Select the crosses for each colleagues decision and rationale
Prof Mark Barber
Decision
- Lower SBP to <180mmHg before bolus
- No lysis
- Refer for thrombectomy
I would lower the BP and refer for thrombectomy, provided that that could happen very quickly.
Rationale
He has a LVO that would be amenable to lysis and thrombectomy. The evidence for CTP guided late thrombolysis isn’t currently as strong as for CTP guided thrombectomy and does increase the risk of ICH. If thrombectomy can be accessed quickly, then I would refer directly for that. Current European guidelines recommend BP control prior to intervention in this situation, although the evidence base is weak. If there was to be a large delay to thrombectomy then thrombolysis could be considered (using tenecteplase), again after BP control.
Dr Tracey Baird
Decision
- Lower SBP to <180mmHg before bolus
- Treat with alteplase 0.9mg/kg
- Refer for thrombectomy
Rationale
Although the time window here appears outwith the lysis window, the perfusion picture is favourable and essentially this is a Wake-Up stroke.
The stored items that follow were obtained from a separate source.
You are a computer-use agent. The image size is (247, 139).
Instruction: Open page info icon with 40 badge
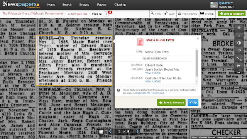(107, 14)
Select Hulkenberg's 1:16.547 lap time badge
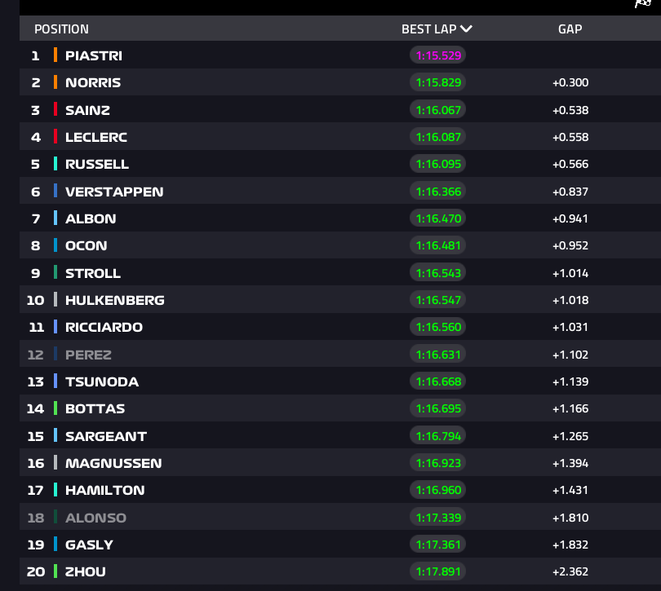The image size is (661, 591). (438, 299)
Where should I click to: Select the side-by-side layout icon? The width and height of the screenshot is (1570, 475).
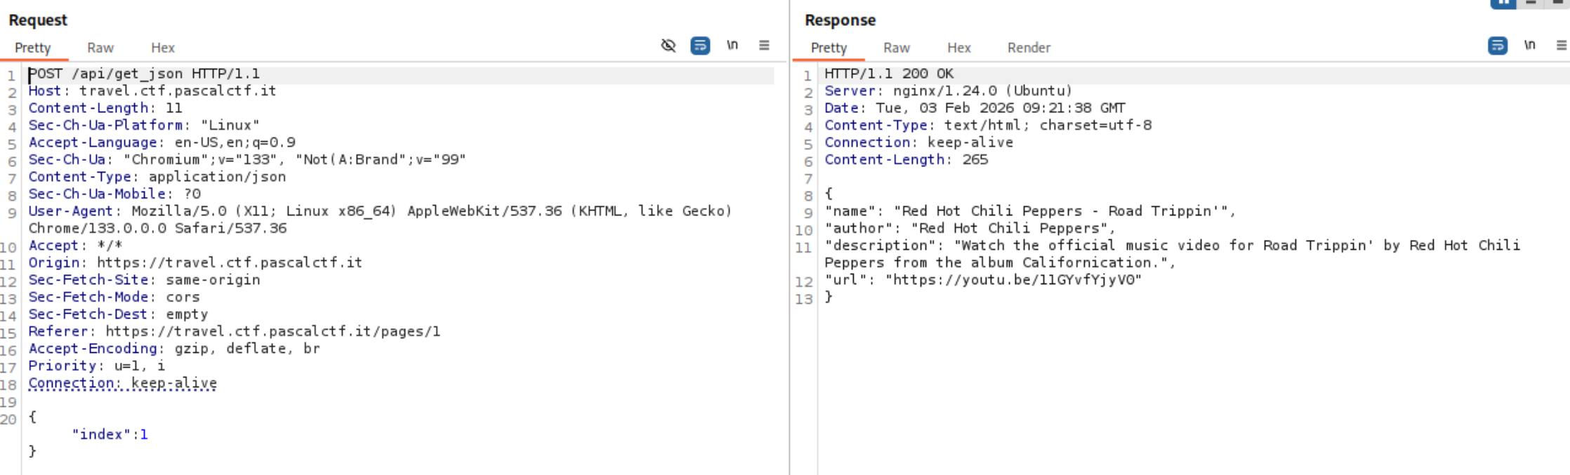(1503, 3)
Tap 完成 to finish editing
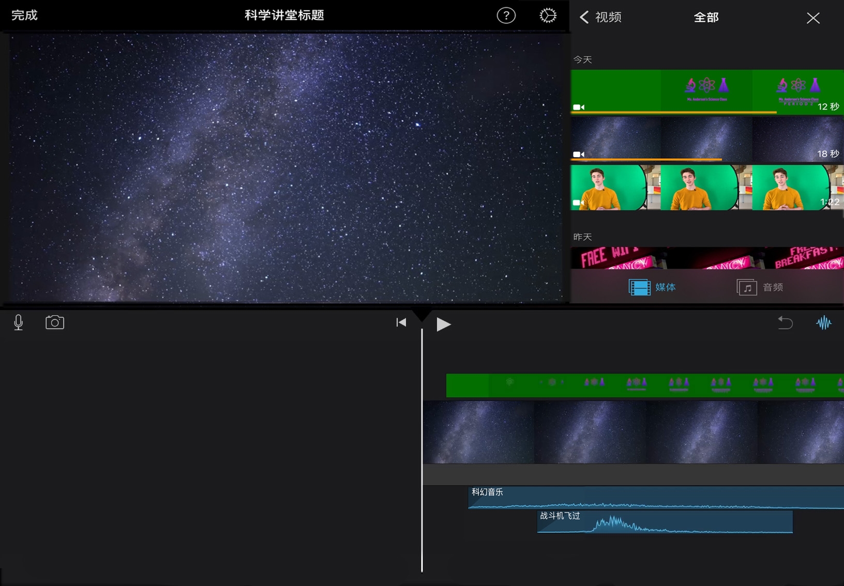This screenshot has height=586, width=844. [24, 16]
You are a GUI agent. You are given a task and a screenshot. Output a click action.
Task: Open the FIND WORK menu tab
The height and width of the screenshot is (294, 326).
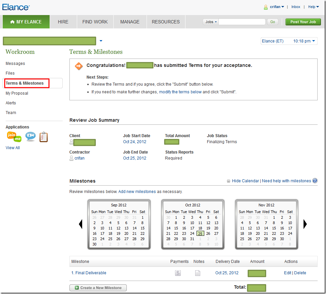coord(95,22)
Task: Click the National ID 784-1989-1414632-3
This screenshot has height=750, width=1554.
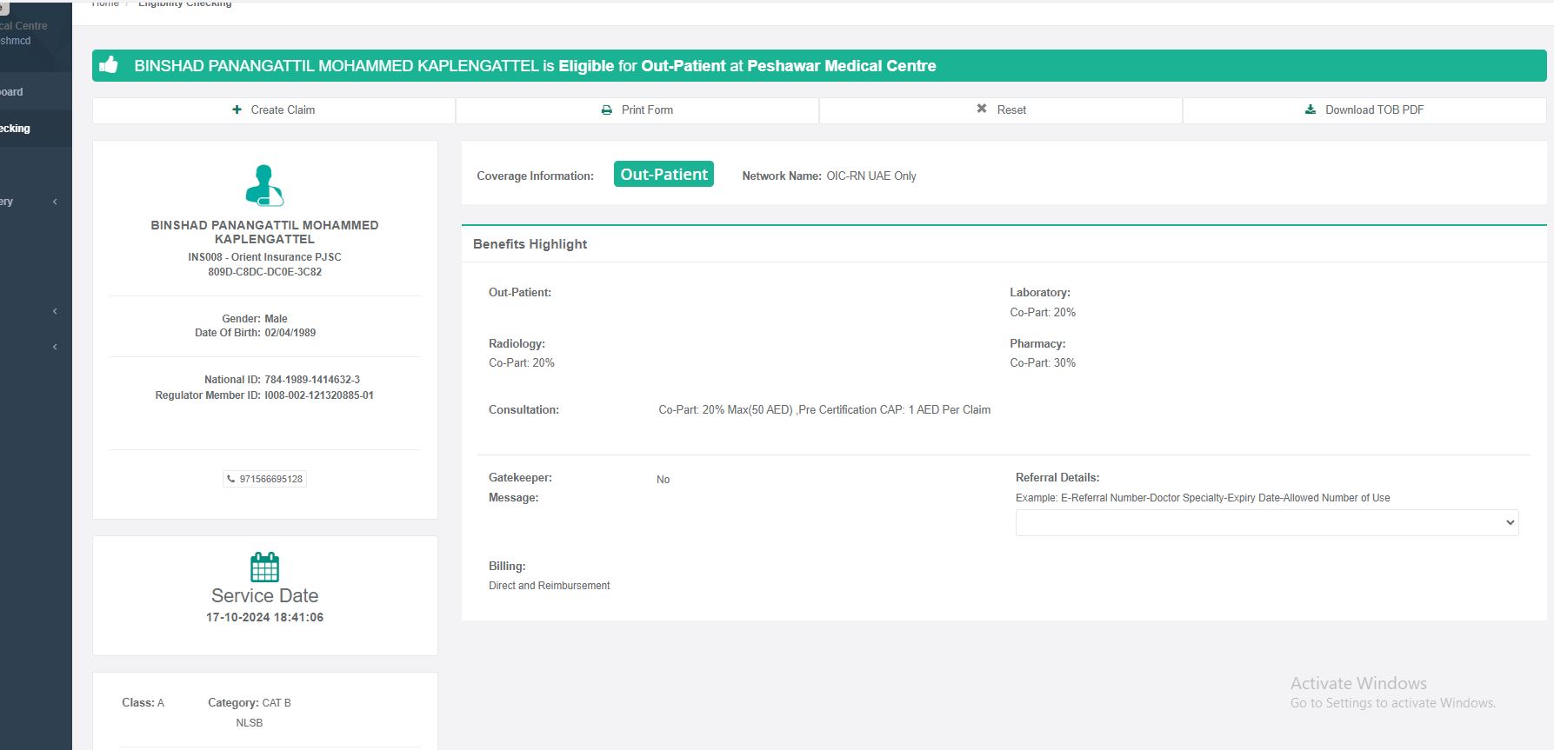Action: pos(311,380)
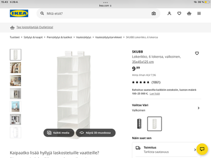Open the 35x45x125 cm size link
Viewport: 211px width, 158px height.
click(143, 62)
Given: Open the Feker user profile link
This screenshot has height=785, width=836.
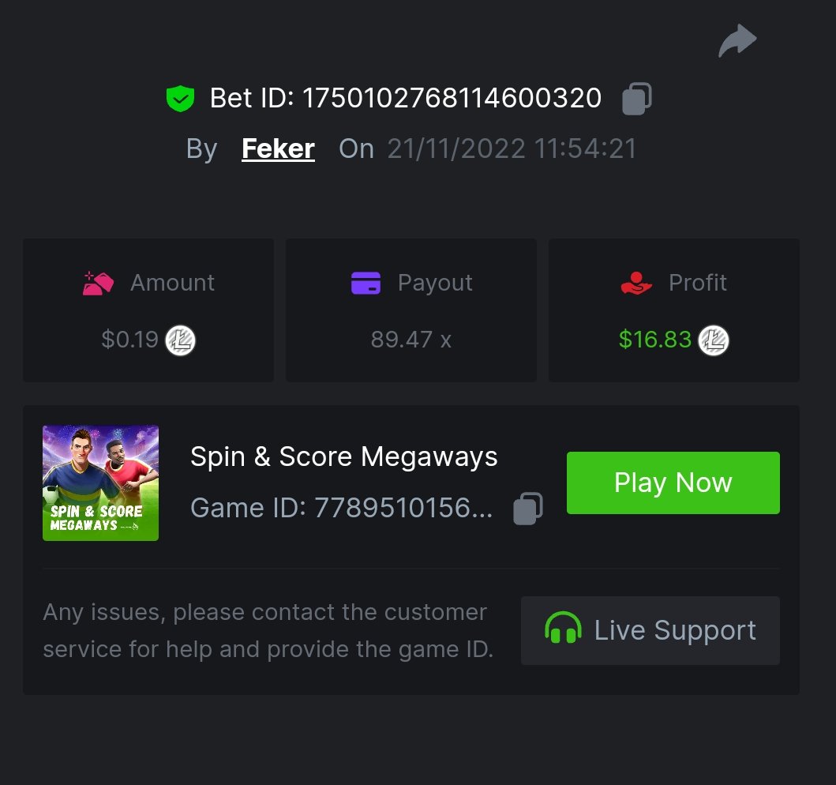Looking at the screenshot, I should coord(278,148).
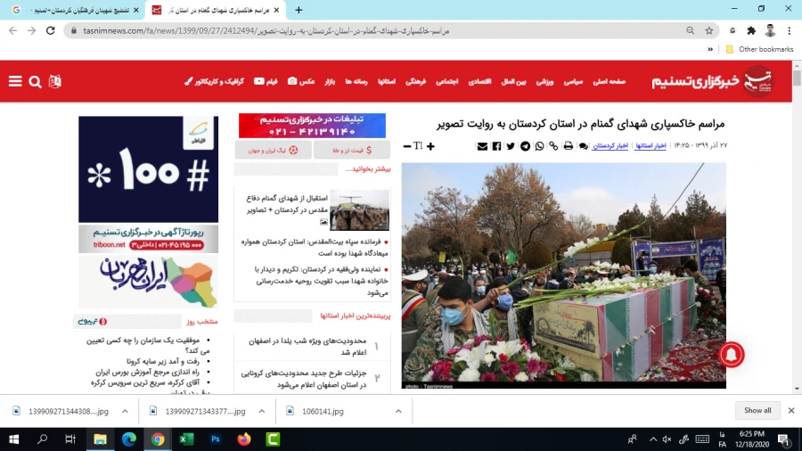The width and height of the screenshot is (802, 451).
Task: Decrease article font size with minus
Action: (407, 146)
There is a vessel occlusion and a substantial deficit – I would ensure BP is lowered, offer lysis and strongly consider thrombectomy.
Dr Anthony Pereira
Decision
- Reduce BP
- Request CT, CTA &CTP
- Treat with alteplase 0.9mg/kg (EXTEND)
- Refer for thrombectomy
Rationale
The clinical syndrome here suggests a complete left MCA occlusion. It is potentially attributable to drug use or its associated complications (such as endocarditis).
Here, I would request a CT, CTA and CTP. The CT looks normal. I’m uncertain about the CTA. I think it shows either an MCA occlusion or stenosis. I would want to see other projections and discuss this with my neuroradiology colleagues.
The CTP shows an extensive area of ischaemia with no core. This could be because the time of onset is much shorter than anticipated or possibly a result of vasospasm.
I would bring the blood pressure down.
Using EXTEND criteria, it would be possible to thrombolyse this patient.
If my radiologists agreed that this was thrombosis, I would refer for thrombectomy.
Dr Shelagh Coutts
Decision
- Lower SBP to <180mmHg before bolus
- Treat with alteplase 0.9mg/kg
- Refer for thrombectomy
Rationale
This is a young patient with severe and disabling deficits. He woke up with his deficits and has an M1 occlusion. Perfusion imaging suggests that there is significant penumbra and not much core currently. My practice would depend on how long it will take the patient to get to thrombectomy. If there is a delay or a transfer to another hospital is required then I would thrombolyse the patient. To do this I would bring the BP down to guideline based care first. If I am able to take the patient directly (ie quickly) to thrombectomy then I would let the BP ride high until I got the vessel open.
Dr William Whiteley
Decision
- Lower SBP to <180mmHg before bolus
- Treat with alteplase 0.9mg/kg
- Refer for thrombectomy
Rationale
If there was a perfusion deficit that put him into the ‘favourable’ category I would consider him for alteplase with the EXTEND criteria (<9 hours from midpoint of sleep), before referring to thrombectomy. However, if this was not available, I would refer him for thrombectomy only.